There’s also this classic big business response from a company that has a virtual monopoly in its field with no competition to worry about.
“A strike in this case is not going to change the issues on the table that need to be addressed,” Reed said. “Union leaders need to take an honest look at what Verizon is proposing.”
An “honest look”? How about go fuck yourself. Here’s a letter from all of the mayors of major municipalities being screwed over by Verizon’s futuristic vision of what a goddamn utility is supposed to provide.
In some cases, such as New York City, Pittsburgh, Jersey City and Newark, Verizon has failed to meet contractual or legislative deadlines to make fiber optic cable service available to many of our residents.

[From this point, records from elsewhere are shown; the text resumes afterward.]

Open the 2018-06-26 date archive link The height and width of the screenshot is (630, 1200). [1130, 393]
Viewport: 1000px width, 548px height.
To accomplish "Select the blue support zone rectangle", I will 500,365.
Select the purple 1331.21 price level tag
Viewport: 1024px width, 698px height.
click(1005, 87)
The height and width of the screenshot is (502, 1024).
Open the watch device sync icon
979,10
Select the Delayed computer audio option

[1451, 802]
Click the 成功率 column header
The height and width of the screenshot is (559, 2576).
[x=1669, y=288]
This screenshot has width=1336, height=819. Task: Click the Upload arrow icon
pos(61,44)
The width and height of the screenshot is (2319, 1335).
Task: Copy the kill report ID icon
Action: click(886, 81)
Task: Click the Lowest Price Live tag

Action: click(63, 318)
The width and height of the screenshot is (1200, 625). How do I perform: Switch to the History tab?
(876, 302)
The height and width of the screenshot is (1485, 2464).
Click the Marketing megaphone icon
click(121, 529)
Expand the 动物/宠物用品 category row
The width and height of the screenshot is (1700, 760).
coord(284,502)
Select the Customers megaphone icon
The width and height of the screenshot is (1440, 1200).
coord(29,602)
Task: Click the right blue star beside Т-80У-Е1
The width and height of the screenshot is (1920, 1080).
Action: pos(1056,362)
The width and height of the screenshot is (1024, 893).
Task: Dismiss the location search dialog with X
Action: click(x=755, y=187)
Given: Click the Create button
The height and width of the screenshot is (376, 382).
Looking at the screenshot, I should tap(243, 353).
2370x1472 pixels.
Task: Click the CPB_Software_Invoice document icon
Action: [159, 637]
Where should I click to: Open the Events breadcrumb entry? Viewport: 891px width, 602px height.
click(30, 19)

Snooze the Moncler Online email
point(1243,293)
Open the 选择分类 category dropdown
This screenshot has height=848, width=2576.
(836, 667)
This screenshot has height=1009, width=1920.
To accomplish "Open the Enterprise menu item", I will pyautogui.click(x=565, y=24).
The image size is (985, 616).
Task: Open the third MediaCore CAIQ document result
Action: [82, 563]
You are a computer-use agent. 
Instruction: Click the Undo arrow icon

In New York City, as elsewhere in the Northeast, the FiOS build-out has clear franchise deadlines and availability requirements for residents who would like to purchase FiOS. As New York City thoroughly documented in its recent audit, Verizon has failed to meet its contractual deadlines for rollout and service installation. In other cases, such as Syracuse, Worcester, Lowell, and Albany, Verizon has simply refused to build FiOS at all.
Based on irrefutable evidence of your company’s poor service record, lack oftransparency and accountability, or demands for exclusive agreements with landlords throughout the region, we are deeply concerned that you have not acted like a good corporate citizen and that an incomplete FiOS rollout will result in decreased competition and the reduction of benefits to consumers throughout the Verizon footprint. As elected officials, it is our obligation and our responsibility to bring these complaints to your attention.
So, when you find a story fed to a pro-business outlet like Forbes or Business Weekly with a Verizon exec talking about how there are this many people being serviced and how the business is changing, just remember this: they are making money, more money now than ever before, and everything else they are telling you is a lie. They do not follow their own rigged contracts for chrissakes! Just because some of them convince themselves they aren’t lying doesn’t make it any less a lie.